Governor Scott visits Monticello

Lazaro Aleman, ECB Publishing, Inc.

About 80 or so people gathered recently at the Grand Oaks Plantation off the Boston Highway to show support for Gov. Rick Scott in his bid for the U.S. Senate seat against incumbent Bill Nelson.
Scott arrived at the outdoor affairs some 15 minutes late and began immediately mingling with the crowd, visiting with his supporters one-on-one or in small groupings, all the while slowly making his way across the patio to the pavilion where he was to speak.
Wearing boots, blue jeans and his Navy cap, Scott was casual and low-key in his demeanor, and he kept his public remarks to the crowd brief, speaking for some 15 minutes, compared to the half hour or more that he spend visiting individually with supporters.
Scott in his comments praised Sheriff Mac McNeill, who served on his security detail seven years and introduced the Governor. Scott then reminisced about his first election, which he said the pollsters hadn't expected him to win.
“Election night we shook everyone up,” Scott said. “We won.”
He spoke about growing up poor in public housing, the second of five children; about his strong-willed mother and her insistence that he regularly attend church; and his “wonderful” but poor adoptive father. He also touched briefly on his years in the Navy, his long marriage to his wife Anne, and their two daughters and five grandchildren.
Scott then got down to his political message. He touted among his successes as Governor the turning around of the state's economy and creating jobs, reducing crime, and producing one of the best educational systems in the country.

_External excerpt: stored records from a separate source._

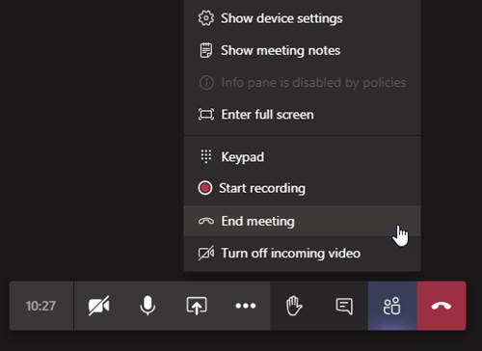Click the red record circle icon
482x351 pixels.
click(205, 188)
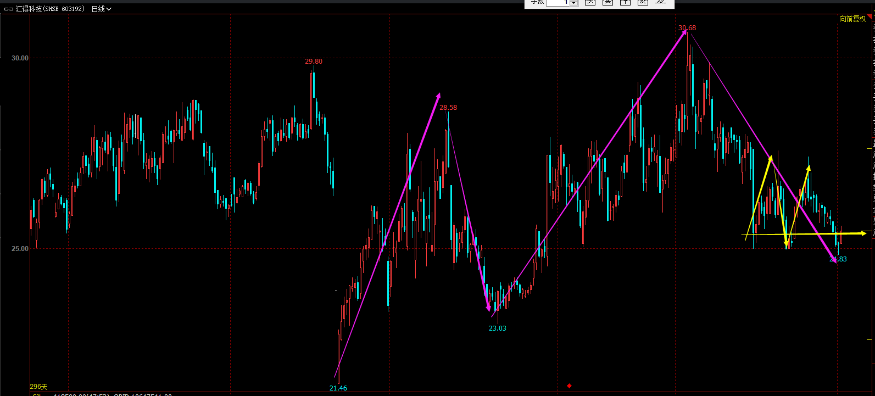Click the number input field in floating toolbar
This screenshot has height=396, width=875.
tap(558, 2)
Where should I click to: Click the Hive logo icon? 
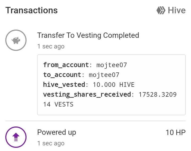coord(161,10)

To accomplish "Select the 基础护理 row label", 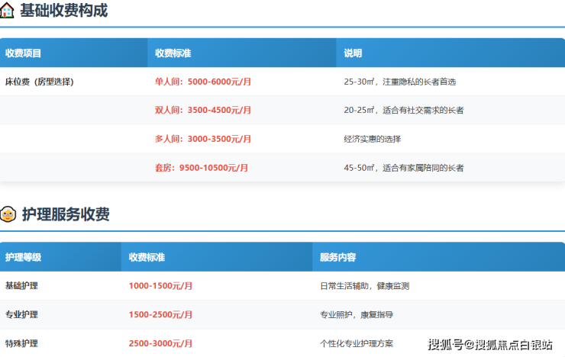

“So we're kicking everybody’s rear,” Scott said.
He said if elected he would work to set term limits, give the president a line-item veto, and do away with Obamacare. He also criticized senators, whom he said made annual salaries of $174,000 and “don't do much work.”
Scott urged his supporters to go to the polls and vote.
“Statewide races are not won by landslides,” he said. “They are won by less than 100,000 votes. If everybody gets out and votes, we'll win.”